* [ACTIVITY] Tally the lines of the listing that contain the word "agent", then give the total and nothing else.

* [RAW DATA]
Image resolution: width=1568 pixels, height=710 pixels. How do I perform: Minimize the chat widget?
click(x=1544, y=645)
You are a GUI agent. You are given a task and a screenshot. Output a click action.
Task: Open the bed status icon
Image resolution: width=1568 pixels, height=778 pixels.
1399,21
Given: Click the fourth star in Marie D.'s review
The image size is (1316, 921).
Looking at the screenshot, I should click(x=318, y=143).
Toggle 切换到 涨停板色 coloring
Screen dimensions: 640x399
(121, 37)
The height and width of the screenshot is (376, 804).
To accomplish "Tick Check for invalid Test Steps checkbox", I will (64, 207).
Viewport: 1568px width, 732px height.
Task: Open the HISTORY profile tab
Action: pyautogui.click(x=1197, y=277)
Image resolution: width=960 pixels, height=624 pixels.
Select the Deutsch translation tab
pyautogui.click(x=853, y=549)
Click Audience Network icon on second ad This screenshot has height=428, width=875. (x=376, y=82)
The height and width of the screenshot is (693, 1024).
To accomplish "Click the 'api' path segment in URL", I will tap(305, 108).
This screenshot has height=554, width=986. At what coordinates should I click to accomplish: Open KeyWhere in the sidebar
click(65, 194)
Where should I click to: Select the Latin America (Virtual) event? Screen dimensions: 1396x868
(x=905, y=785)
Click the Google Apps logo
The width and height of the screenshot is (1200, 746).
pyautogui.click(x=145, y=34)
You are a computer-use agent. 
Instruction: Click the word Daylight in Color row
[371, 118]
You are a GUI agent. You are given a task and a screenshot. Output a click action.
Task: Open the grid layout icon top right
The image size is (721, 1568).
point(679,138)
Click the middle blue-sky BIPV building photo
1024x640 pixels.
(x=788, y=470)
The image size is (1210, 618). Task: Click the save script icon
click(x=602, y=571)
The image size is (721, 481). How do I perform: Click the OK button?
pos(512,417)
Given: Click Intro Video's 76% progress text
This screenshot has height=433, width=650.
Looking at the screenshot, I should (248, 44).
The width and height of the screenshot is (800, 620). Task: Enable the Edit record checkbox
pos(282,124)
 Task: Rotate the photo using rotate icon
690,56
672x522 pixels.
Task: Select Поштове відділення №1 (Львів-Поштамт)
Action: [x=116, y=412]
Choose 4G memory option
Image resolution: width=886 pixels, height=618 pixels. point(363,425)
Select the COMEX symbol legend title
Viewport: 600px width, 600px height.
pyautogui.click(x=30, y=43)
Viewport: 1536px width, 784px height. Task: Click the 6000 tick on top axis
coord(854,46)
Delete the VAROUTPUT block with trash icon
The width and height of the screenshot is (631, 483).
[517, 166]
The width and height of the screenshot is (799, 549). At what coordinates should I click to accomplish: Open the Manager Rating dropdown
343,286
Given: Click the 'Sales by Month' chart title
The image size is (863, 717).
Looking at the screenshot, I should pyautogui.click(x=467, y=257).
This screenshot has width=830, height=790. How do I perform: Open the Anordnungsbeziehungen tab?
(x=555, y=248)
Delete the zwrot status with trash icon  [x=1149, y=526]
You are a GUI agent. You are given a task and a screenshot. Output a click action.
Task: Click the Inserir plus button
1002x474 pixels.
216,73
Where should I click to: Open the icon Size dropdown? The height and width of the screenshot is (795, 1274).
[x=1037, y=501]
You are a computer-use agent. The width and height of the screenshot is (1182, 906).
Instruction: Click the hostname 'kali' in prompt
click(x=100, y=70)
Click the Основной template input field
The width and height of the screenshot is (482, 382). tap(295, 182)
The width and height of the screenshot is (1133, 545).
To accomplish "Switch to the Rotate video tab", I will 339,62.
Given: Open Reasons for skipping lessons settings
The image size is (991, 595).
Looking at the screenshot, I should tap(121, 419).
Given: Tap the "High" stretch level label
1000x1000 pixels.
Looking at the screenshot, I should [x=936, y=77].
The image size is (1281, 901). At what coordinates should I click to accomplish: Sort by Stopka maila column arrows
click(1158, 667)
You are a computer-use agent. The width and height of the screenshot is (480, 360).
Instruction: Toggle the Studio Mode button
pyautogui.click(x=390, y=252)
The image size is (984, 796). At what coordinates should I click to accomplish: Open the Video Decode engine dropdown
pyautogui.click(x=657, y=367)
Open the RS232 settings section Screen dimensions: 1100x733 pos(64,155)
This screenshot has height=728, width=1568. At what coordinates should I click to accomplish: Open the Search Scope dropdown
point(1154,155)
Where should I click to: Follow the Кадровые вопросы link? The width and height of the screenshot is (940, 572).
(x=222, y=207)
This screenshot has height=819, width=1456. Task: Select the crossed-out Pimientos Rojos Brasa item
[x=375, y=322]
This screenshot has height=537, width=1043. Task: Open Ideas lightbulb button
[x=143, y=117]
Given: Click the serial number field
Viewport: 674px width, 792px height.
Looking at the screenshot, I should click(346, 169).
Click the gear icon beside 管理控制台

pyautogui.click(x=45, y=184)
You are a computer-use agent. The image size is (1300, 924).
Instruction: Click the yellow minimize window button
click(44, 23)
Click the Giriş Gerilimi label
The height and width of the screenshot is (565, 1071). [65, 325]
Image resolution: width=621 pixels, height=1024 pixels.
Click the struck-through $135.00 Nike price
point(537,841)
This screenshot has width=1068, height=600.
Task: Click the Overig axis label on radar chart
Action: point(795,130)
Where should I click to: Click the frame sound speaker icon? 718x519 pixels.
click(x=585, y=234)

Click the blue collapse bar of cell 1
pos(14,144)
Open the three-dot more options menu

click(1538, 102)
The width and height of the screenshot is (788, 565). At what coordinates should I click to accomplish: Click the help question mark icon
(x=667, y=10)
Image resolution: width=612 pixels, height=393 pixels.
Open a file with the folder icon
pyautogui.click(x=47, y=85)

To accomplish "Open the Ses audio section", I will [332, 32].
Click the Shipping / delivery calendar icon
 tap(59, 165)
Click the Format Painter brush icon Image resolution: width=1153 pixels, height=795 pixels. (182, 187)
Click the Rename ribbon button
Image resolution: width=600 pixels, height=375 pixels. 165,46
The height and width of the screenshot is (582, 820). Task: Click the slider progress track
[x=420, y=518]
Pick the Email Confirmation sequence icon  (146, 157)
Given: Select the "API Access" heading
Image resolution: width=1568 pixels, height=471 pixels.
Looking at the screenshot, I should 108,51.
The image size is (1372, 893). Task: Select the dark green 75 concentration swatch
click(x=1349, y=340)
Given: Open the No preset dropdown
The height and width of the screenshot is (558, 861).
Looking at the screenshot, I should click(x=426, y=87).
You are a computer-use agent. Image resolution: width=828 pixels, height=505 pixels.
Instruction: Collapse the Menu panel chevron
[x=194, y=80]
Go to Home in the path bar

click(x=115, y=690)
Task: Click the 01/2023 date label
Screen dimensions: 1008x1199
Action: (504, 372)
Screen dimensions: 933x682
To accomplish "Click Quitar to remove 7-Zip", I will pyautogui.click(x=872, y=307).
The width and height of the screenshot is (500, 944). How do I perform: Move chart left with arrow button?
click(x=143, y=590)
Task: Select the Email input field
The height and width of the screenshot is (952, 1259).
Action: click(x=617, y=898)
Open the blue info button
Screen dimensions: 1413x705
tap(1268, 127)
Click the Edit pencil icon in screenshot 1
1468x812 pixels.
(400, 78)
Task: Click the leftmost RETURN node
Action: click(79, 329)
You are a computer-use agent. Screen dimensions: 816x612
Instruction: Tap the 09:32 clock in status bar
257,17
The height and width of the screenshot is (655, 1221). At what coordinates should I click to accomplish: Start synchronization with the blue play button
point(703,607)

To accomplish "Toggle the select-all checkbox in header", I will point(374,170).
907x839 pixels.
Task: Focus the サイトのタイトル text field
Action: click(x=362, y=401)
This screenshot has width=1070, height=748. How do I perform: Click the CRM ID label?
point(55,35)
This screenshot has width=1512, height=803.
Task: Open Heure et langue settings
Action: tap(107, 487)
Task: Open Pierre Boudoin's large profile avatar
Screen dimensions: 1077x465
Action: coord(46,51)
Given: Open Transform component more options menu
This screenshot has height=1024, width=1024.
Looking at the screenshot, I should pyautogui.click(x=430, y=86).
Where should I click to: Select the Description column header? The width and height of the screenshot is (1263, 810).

* [PROBLEM SOLUTION] 9